Zarrab holds most of Zanjani’s money, Iran says

İpek Yezdani – ISTANBUL
Zarrab holds most of Zanjani’s money, Iran says

DHA photo

Reza Zarrab, an Iranian-born Turkish businessman who was arrested in Miami on March 21, holds the vast majority of Iran’s jailed billionaire tycoon Babak Zanjani’s fortune, according to documents held by Iran, Iranian MP Amir Abbas Soltani has stated.

Speaking in parliament, Soltani, who is a member of the corruption committee formed in Iranian parliament to examine the case of Zanjani, said “Tehran should seize every possible opportunity to bring Zarrab to Iran.”

Zanjani was last month sentenced to death in Iran for corruption after a trial in which he was accused of fraudulently pocketing $2.8 billion.

Zarrab was Zanjani’s collaborator and partner, said Soltani, marking the first time the business ties between Zarrab and Zanjani were mentioned in Iranian parliament.

“Babak Zanjani and Reza Zarrab were never apart from each other.

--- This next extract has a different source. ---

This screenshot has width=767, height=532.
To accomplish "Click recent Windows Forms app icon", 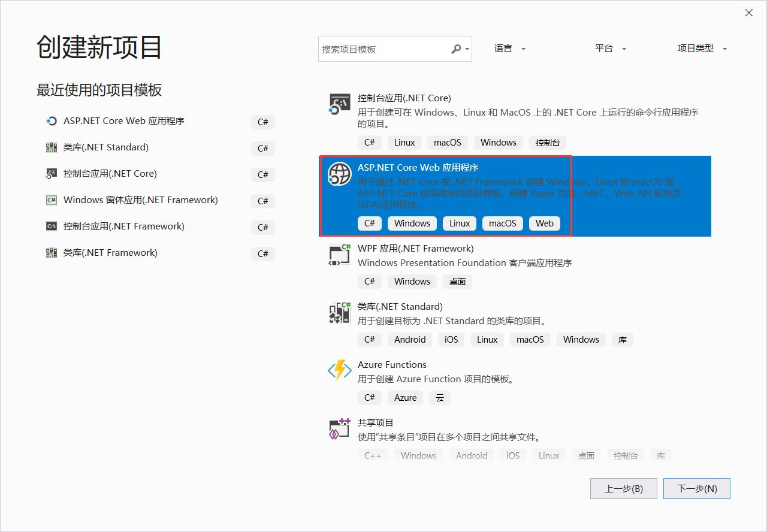I will point(52,200).

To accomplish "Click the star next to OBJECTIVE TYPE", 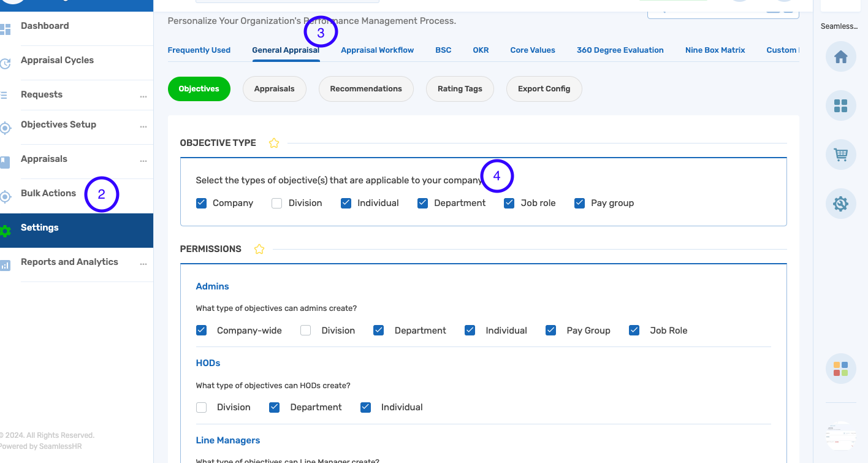I will [274, 142].
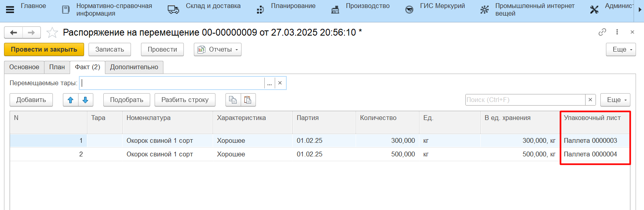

Zarrab is the key figure in Zanjani’s case. For this reason, in order for the Zanjani case to be solved we need to have Zarrab,” said Soltani, adding that the money and property Zarrab allegedly has is “money that the Iranian state needs to retrieve.”

“Some of the interest centers behind closed curtains did the best they can in order to prevent us from reaching Zarrab. This situation made this case very complicated. It is estimated that Zanjani has wealth of over $5 billion. A very small amount of that is in Iran and a very significant amount of it is abroad,” he said.

Soltani alleged that Zanjani has other partners who are unknown to the authorities and a large amount of money is with them.

Zarrab was a key figure in a large 2013 graft probe in Turkey that also involved four cabinet ministers but the case was dropped and Zarrab was released after 70 days in jail. 

He was arrested in Miami last month on charges of breaking the U.S. embargo on Iran and money laundering. 

U.S. Judge Edwin Torres accepted last week a petition by Zarrab’s lawyer Lee Stapleton, who withdrew from a bail hearing and the court ruled on canceling the April 4 session. Zarrab will now be sent to New York but no exact date for his first hearing has been marked.

“Reza Zarrab declines to seek bail in Florida court, to be transported to New York for further proceedings,” said New York prosecutor Preet Bharara, who presented the indictment about Zarrab, in a tweet.

Zarrab was charged in an indictment filed in federal court in Manhattan along with one of his employees, Kamelia Jamshidy, and Hossein Najafzadeh, a senior officer at a unit of Bank Mellat in Iran.

He appeared in federal court there on March 21, where a federal magistrate judge ordered him arrested. Both Jamshidy and Najafzadeh, who are both Iranian nationals, remained at large.

The Iranian government said on March 9 that the death sentence decision for Zanjani can change if he repays his debt of around $2.8 billion in cash to the state.

“If we see the money back in our bank account, we will say that he has cooperated. So far, we haven’t seen this,” said Iranian Justice Minister Mostafa Pourmohammadi, as quoted by Iranian media outlets.

Zanjani became notorious during the era of Iranian President Mahmoud Ahmadinejad for finding ways to channel hard currency to Tehran despite financial sanctions imposed on Iran.